■ **BRIEF**
Could every entry be set down once more, exactly as given?

■ **DATA RECORDS**
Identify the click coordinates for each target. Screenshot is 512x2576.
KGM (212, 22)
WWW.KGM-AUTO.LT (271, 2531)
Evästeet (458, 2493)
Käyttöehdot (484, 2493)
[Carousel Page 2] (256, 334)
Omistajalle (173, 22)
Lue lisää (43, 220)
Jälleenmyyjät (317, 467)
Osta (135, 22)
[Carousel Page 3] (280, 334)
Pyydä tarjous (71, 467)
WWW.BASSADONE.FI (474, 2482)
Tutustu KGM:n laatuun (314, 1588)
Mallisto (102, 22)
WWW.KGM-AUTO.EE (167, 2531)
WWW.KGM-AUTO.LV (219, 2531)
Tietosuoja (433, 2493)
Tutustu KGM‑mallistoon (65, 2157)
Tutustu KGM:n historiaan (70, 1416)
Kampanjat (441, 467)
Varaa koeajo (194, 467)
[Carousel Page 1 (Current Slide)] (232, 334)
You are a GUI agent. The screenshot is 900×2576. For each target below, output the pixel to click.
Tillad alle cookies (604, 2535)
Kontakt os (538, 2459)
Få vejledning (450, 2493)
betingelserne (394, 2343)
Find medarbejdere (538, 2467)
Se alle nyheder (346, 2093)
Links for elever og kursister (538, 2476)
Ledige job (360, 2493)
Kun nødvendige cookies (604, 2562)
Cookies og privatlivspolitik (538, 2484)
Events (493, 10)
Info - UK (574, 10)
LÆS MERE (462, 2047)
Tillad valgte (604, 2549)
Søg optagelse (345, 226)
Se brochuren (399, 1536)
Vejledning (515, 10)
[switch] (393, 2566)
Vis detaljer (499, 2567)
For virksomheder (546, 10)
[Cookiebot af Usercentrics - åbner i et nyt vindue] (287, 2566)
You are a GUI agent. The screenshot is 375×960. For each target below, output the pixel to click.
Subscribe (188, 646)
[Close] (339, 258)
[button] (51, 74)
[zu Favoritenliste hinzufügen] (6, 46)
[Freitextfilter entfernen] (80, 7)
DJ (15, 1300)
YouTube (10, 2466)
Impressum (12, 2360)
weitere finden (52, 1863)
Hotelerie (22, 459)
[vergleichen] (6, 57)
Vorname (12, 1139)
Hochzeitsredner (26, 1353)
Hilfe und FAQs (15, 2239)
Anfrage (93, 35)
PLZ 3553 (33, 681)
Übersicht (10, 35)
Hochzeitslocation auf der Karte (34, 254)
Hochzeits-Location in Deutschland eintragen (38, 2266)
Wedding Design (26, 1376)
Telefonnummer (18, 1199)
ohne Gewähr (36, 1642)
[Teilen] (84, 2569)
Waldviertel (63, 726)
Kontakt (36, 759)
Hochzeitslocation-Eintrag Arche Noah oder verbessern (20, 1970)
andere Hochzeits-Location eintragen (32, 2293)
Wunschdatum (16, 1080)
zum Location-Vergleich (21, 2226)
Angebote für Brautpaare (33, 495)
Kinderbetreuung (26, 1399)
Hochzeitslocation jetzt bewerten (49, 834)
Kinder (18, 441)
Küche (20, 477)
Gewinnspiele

■ **EXERCISE RESULT**
Identify the click coordinates for each target. Screenshot is 512x2576.
KGM (212, 22)
WWW.KGM-AUTO.LT (271, 2531)
Evästeet (458, 2493)
Käyttöehdot (484, 2493)
[Carousel Page 2] (256, 334)
Omistajalle (173, 22)
Lue lisää (43, 220)
Jälleenmyyjät (317, 467)
Osta (135, 22)
[Carousel Page 3] (280, 334)
Pyydä tarjous (71, 467)
WWW.BASSADONE.FI (474, 2482)
Tutustu KGM:n laatuun (314, 1588)
Mallisto (102, 22)
WWW.KGM-AUTO.EE (167, 2531)
WWW.KGM-AUTO.LV (219, 2531)
Tietosuoja (433, 2493)
Tutustu KGM‑mallistoon (65, 2157)
Tutustu KGM:n historiaan (70, 1416)
Kampanjat (441, 467)
Varaa koeajo (194, 467)
[Carousel Page 1 (Current Slide)] (232, 334)
You are a GUI agent. The screenshot is 900×2576. For each target below, output the pixel to click.
Tillad alle cookies (604, 2535)
Kontakt os (538, 2459)
Få vejledning (450, 2493)
betingelserne (394, 2343)
Find medarbejdere (538, 2467)
Se alle nyheder (346, 2093)
Links for elever og kursister (538, 2476)
Ledige job (360, 2493)
Kun nødvendige cookies (604, 2562)
Cookies og privatlivspolitik (538, 2484)
Events (493, 10)
Info - UK (574, 10)
LÆS MERE (462, 2047)
Tillad valgte (604, 2549)
Søg optagelse (345, 226)
Se brochuren (399, 1536)
Vejledning (515, 10)
[switch] (393, 2566)
Vis detaljer (499, 2567)
For virksomheder (546, 10)
[Cookiebot af Usercentrics - åbner i et nyt vindue] (287, 2566)
You are a GUI agent. The screenshot is 375×960. For each target below, output the pixel to click.
Subscribe (188, 646)
[Close] (339, 258)
[button] (51, 74)
[zu Favoritenliste hinzufügen] (6, 46)
[Freitextfilter entfernen] (80, 7)
DJ (15, 1300)
YouTube (10, 2466)
Impressum (12, 2360)
weitere finden (52, 1863)
Hotelerie (22, 459)
[vergleichen] (6, 57)
Vorname (12, 1139)
Hochzeitsredner (26, 1353)
Hilfe und FAQs (15, 2239)
Anfrage (93, 35)
PLZ 3553 (33, 681)
Übersicht (10, 35)
Hochzeitslocation auf der Karte (34, 254)
Hochzeits-Location in Deutschland eintragen (38, 2266)
Wedding Design (26, 1376)
Telefonnummer (18, 1199)
ohne Gewähr (36, 1642)
[Teilen] (84, 2569)
Waldviertel (63, 726)
Kontakt (36, 759)
Hochzeitslocation-Eintrag Arche Noah oder verbessern (20, 1970)
andere Hochzeits-Location eintragen (32, 2293)
Wunschdatum (16, 1080)
zum Location-Vergleich (21, 2226)
Angebote für Brautpaare (33, 495)
Kinderbetreuung (26, 1399)
Hochzeitslocation jetzt bewerten (49, 834)
Kinder (18, 441)
Küche (20, 477)
Gewinnspiele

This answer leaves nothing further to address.